*** DOCUMENT PASSAGE ***

Tavern Talk with William Shepherd
at
The Cinque Ports Academic Inn

16th September 1990

William Shepherd takes afternoon tea at The Mermaid Inn on Monday, Wednesday and Friday between 4.15 pm. and 5.30 pm. Visitors to Rye are welcome to join him after they have finished their discussions with Henry James over at Lamb House.

Academic Inn Guests

William Shepherd (44) Author of 'The Rise & Fall of The Swedish Green Party (1982-1997)' and a scholar of The Cinque Ports Academic Inn.
Tom Barnes (17) Fourth World Young Scholar currently studying English History and English Literature for his GCE 'A' Levels at d'Overbroeck's Tutorial College in Oxford.
Thore Jonason (18) Fourth World Bergman Scholar currently engaged in Theatre Studies and Swedish GCE 'A' Level at Duff Miller College in Kensington

About The Book 

With sound bioregional awareness, this book is set on the Baltic island of Gotland and in the Swedish city region of Stockholm and provides the key to understanding the forces at work in our representative democracies - forces which green movements everywhere must come to terms with if they are to play their vital part in re-establishing a right balance between the pursuit of power and property and the celebration of creation and community.

***

■ LIST OF TASKS ■
1) Reproduce the Tavern Talk page word for word from "William Shepherd (44)" to "College in Oxford.".
2) Name every person listed under "Academic Inn Guests" on the Tavern Talk page.
The listing after this page comes from an unrelated source.

*** GIVEN DATA ***

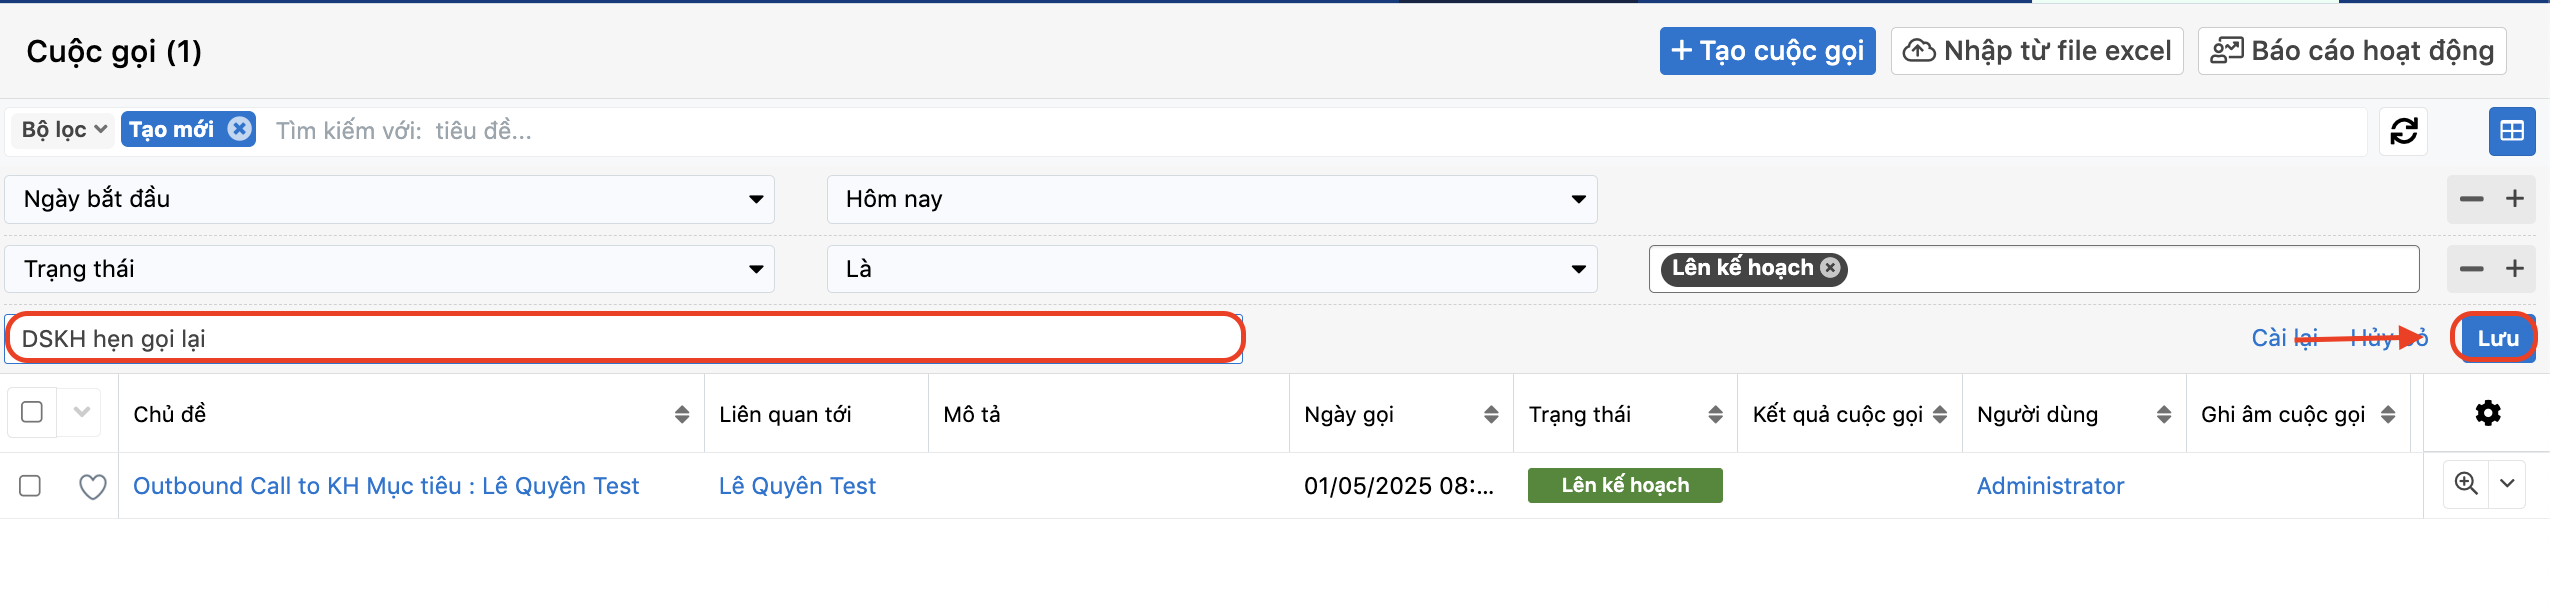Favorite the Outbound Call row heart icon
This screenshot has height=606, width=2550.
pyautogui.click(x=92, y=486)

***

■ EXPECTED RESPONSES ■
1)
William Shepherd (44) Author of 'The Rise & Fall of The Swedish Green Party (1982-1997)' and a scholar of The Cinque Ports Academic Inn.
Tom Barnes (17) Fourth World Young Scholar currently studying English History and English Literature for his GCE 'A' Levels at d'Overbroeck's Tutorial College in Oxford.

2) William Shepherd, Tom Barnes, Thore Jonason